More enhancement targets (#395) — enhance --target now accepts every enhancement-capable adaptor (adds minimax, deepseek, qwen, openrouter, together, fireworks); previously only claude/gemini/openai/kimi were reachable.
More upload targets + supports_upload() capability (#400) — upload --target now accepts every adaptor with a real upload, adding minimax, deepseek, qwen, openrouter, together, fireworks, and pinecone. New supports_upload() adaptor method and get_upload_platforms() helper.

Internal

DocumentSkillBuilder — the build side of all 9 document scrapers (epub, word, pptx, html, pdf, jupyter, man, rss, chat) now lives once in cli/document_skill_builder.py (net −1,859 lines across the scrapers). Every port is byte-identical, proven by golden trees in tests/golden/phase2/ (UPDATE_GOLDENS=1 refreshes them — only on purpose).

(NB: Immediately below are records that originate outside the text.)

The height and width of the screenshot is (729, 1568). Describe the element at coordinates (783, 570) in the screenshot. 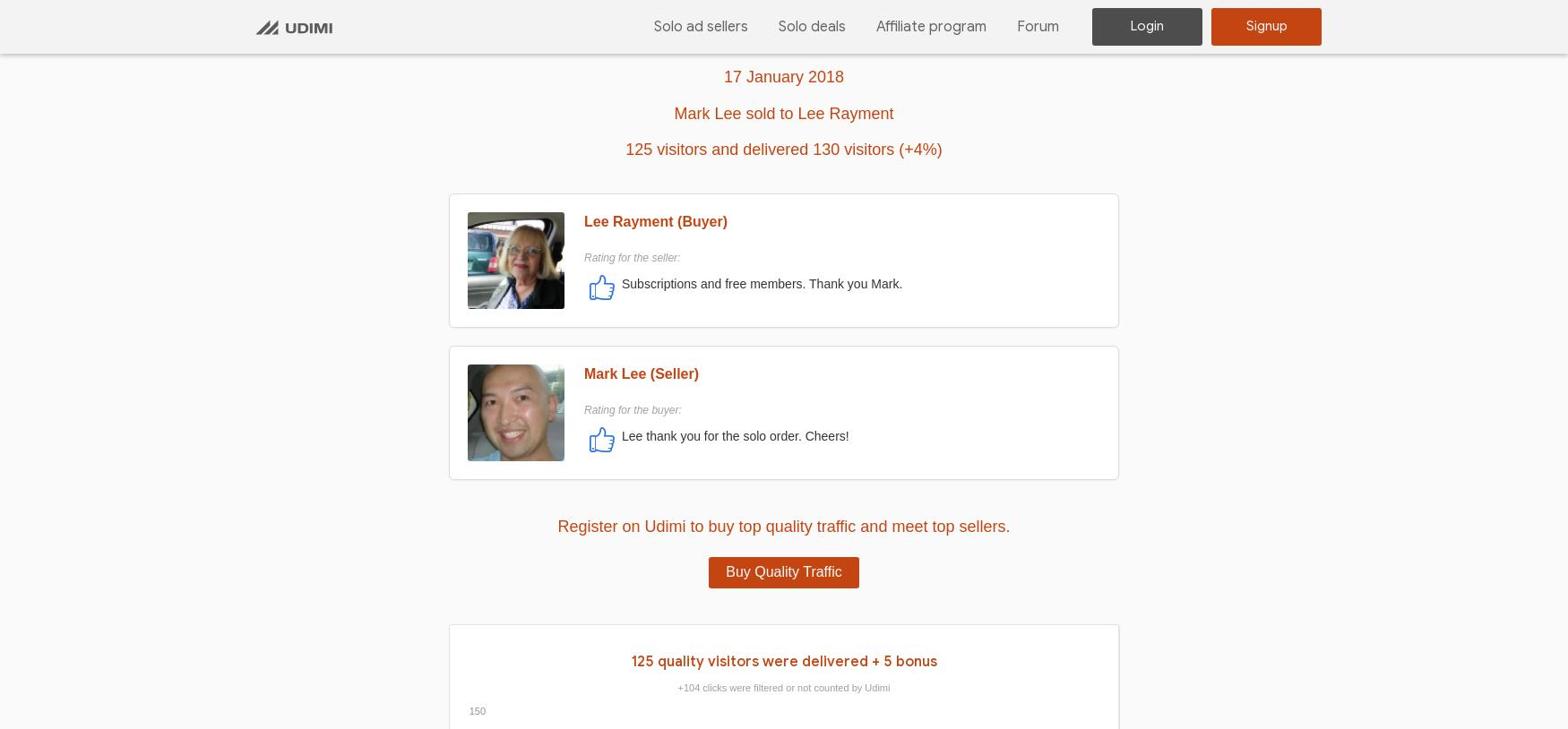

I see `'Buy Quality Traffic'` at that location.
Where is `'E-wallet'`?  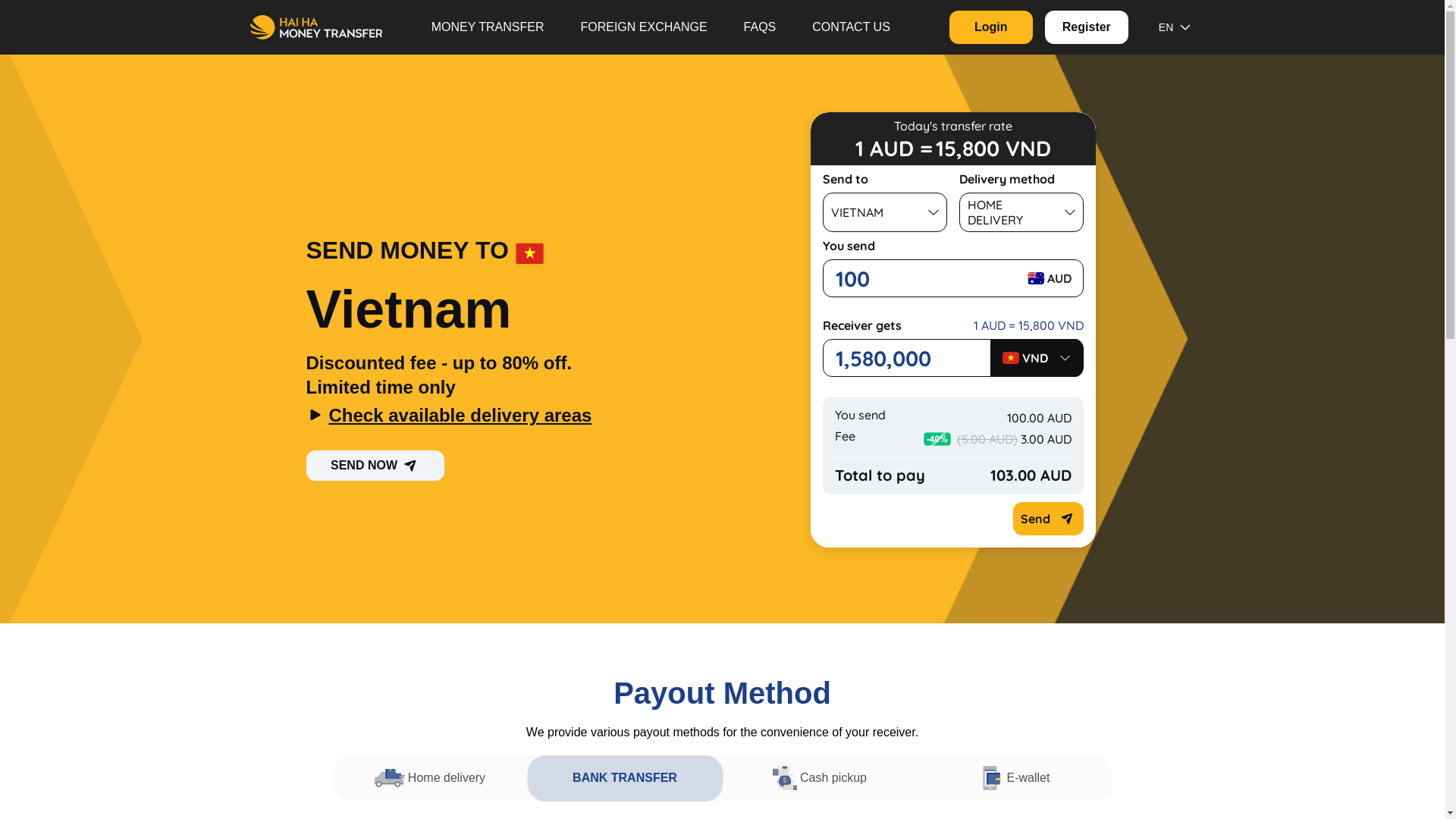 'E-wallet' is located at coordinates (1015, 778).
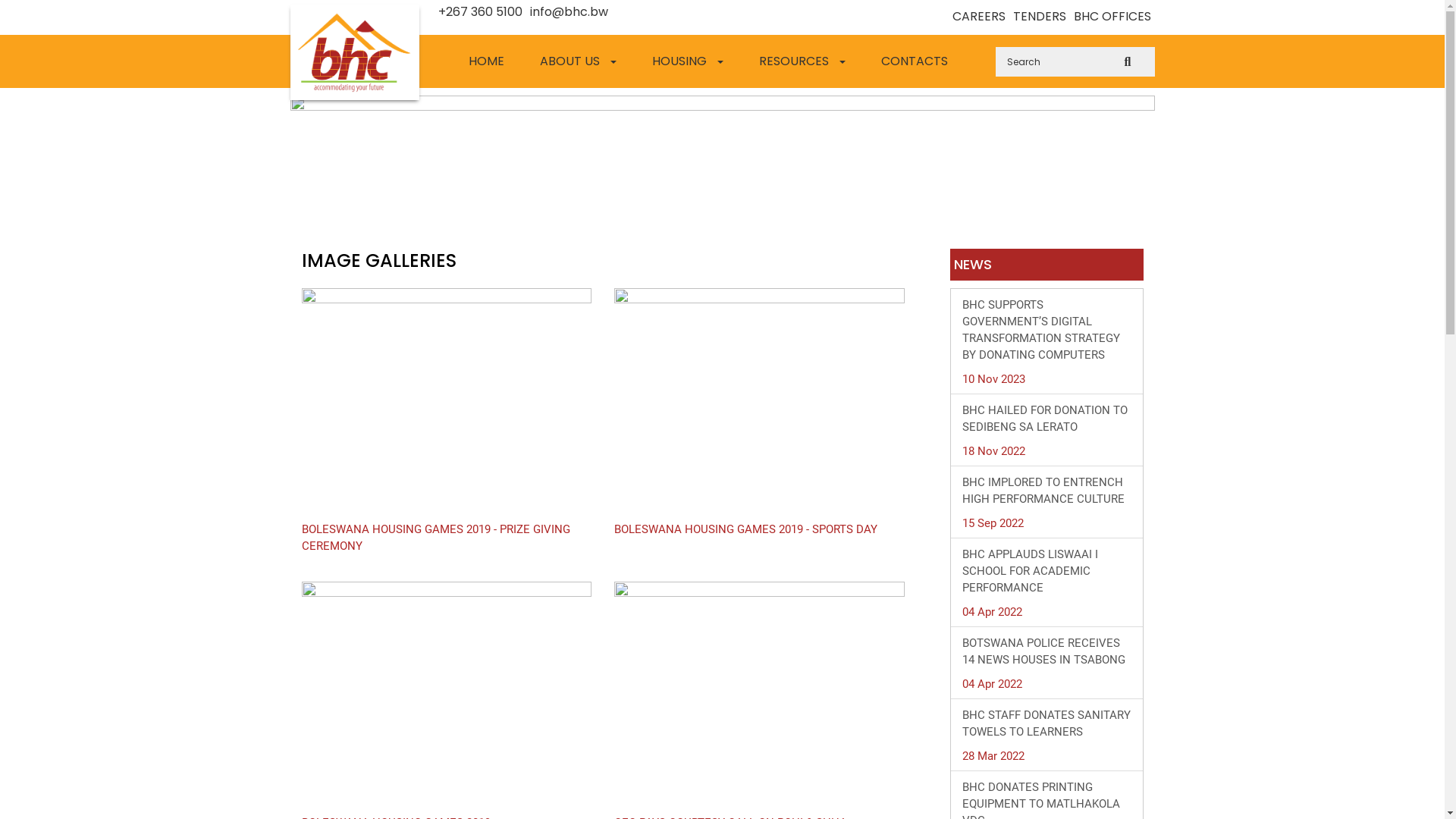 The height and width of the screenshot is (819, 1456). I want to click on 'CONTACTS', so click(917, 61).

UnifiedScraper dispatch table + shared engine — scrape_all_sources() routes through a class-level SOURCE_DISPATCH table and _scrape_with_converter() handles the 13 mechanical source types through the public get_converter()/extract() interface (−280 lines); new converter types registered in CONVERTER_REGISTRY work in unified configs automatically.
Single-definition CLI parsers — the central SubcommandParser classes in cli/parsers/ are now the only definition of each command's flags; standalone main(args=None) paths build their parser from the central class, and a drift-guard test asserts identical dests/defaults/option strings.
ExecutionContext.override() is contextvars-based — concurrent threads/asyncio tasks (the MCP server) can no longer clobber each other's overrides; nested overrides stack and unwind; exceptions restore.
One home for agent/provider registries and batching — AGENT_PRESETS and API_PROVIDERS live only in agent_client.py (a silently-diverged duplicate kimi preset is gone); cli/parallel_batches.py:run_batches_parallel() replaces three duplicated ThreadPoolExecutor blocks.
Import hygiene — all seven sys.path.insert hacks in mcp/ removed in favor of absolute skill_seekers.* imports; no more dual module identities.
Performance — incremental Kotlin brace-depth tracking (was O(n²) prefix scans) and index-based class-body scans in code_analyzer, per-build memoization of import resolution in dependency_analyzer, GitHub per_page restored to min(max_count, 100).
De-duplicated copy-pasted code into shared modules — mcp/tools/subprocess_utils.py (the streaming subprocess helper, #397), mcp/tools/_common.py (TextContent fallback + CLI_DIR, #401), and cli/scraper_utils.py (score_code_quality + extract_table_from_html, #402). Behavior preserved (parity-tested); ~hundreds of duplicated lines removed.